Collected data
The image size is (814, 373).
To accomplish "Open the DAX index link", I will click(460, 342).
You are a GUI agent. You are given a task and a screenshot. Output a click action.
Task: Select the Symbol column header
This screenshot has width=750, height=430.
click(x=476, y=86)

● **WORK TO COMPLETE**
Reproduce the data in full. Nothing in it may be altered.

● **ANSWER SPACE**
The image size is (814, 373).
To accomplish "Open the DAX index link", I will click(460, 342).
You are a GUI agent. You are given a task and a screenshot. Output a click action.
Task: Select the Symbol column header
This screenshot has width=750, height=430.
click(x=476, y=86)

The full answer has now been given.